> **DO THIS**
Translate this sentence from the text about the federal fracking panel into Spanish: "Panel members will issue a second report within 180 days, providing advice also to the Environmental Protection Agency and the Interior Department."

Federal energy officials announced Thursday they will create a working group to study hydraulic fracturing. Energy Secretary Steven Chu wants the panel of scientists, environmentalists and industry representatives to report within 90 days on ”immediate steps that can be taken to improve the safety and environmental performance of fracking.”
Panel members will issue a second report within 180 days, providing advice also to the Environmental Protection Agency and the Interior Department.
But a leading House Republican doesn’t want more studies.
House Energy and Commerce Committee Chairman Fred Upton, R-Mich., issued a statement Thursday saying the panel violates the administration’s pledge to reduce government waste, since the EPA and Interior officials already have studies underway.
“While it might take numerous government agencies to smoke a salmon, there are also too many cooks in the kitchen when it comes to the regulation of our nation’s energy supplies,” Upton said.

> **SUPPLIED DATA**

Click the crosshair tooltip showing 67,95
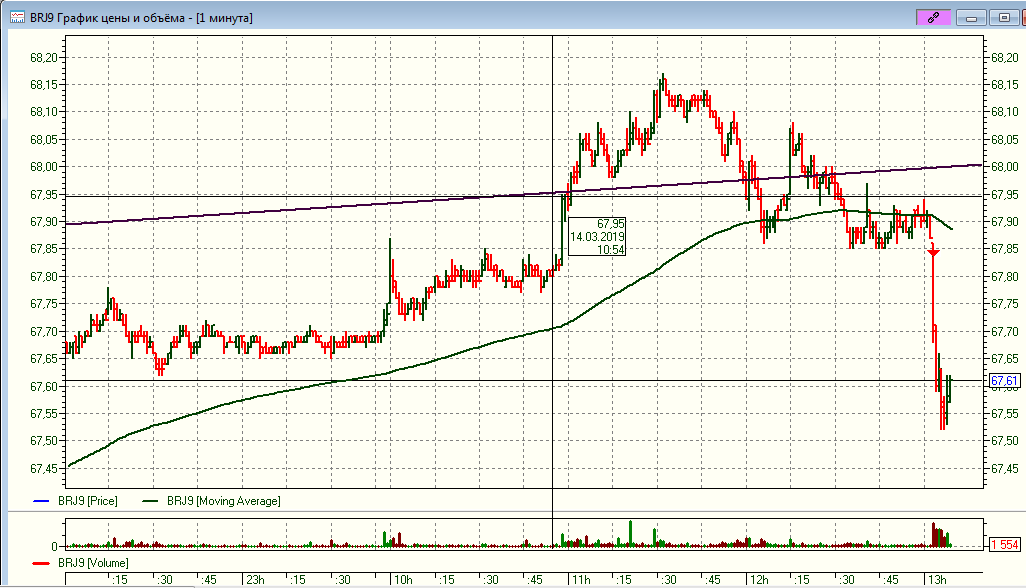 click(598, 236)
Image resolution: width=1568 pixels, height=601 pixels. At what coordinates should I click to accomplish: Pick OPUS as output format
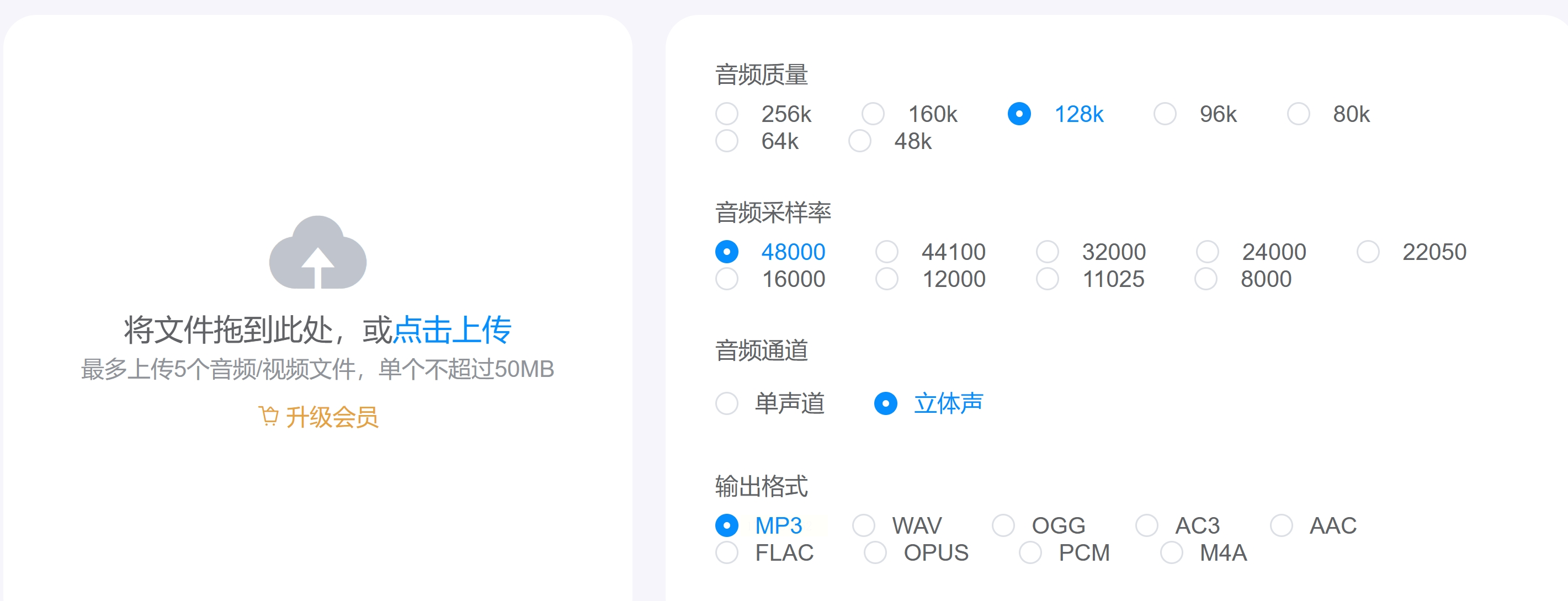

> **COMPLETE OUTPUT**
Los miembros del panel emitirán un segundo informe en un plazo de 180 días, en el que también asesorarán a la Agencia de Protección Ambiental y al Departamento del Interior.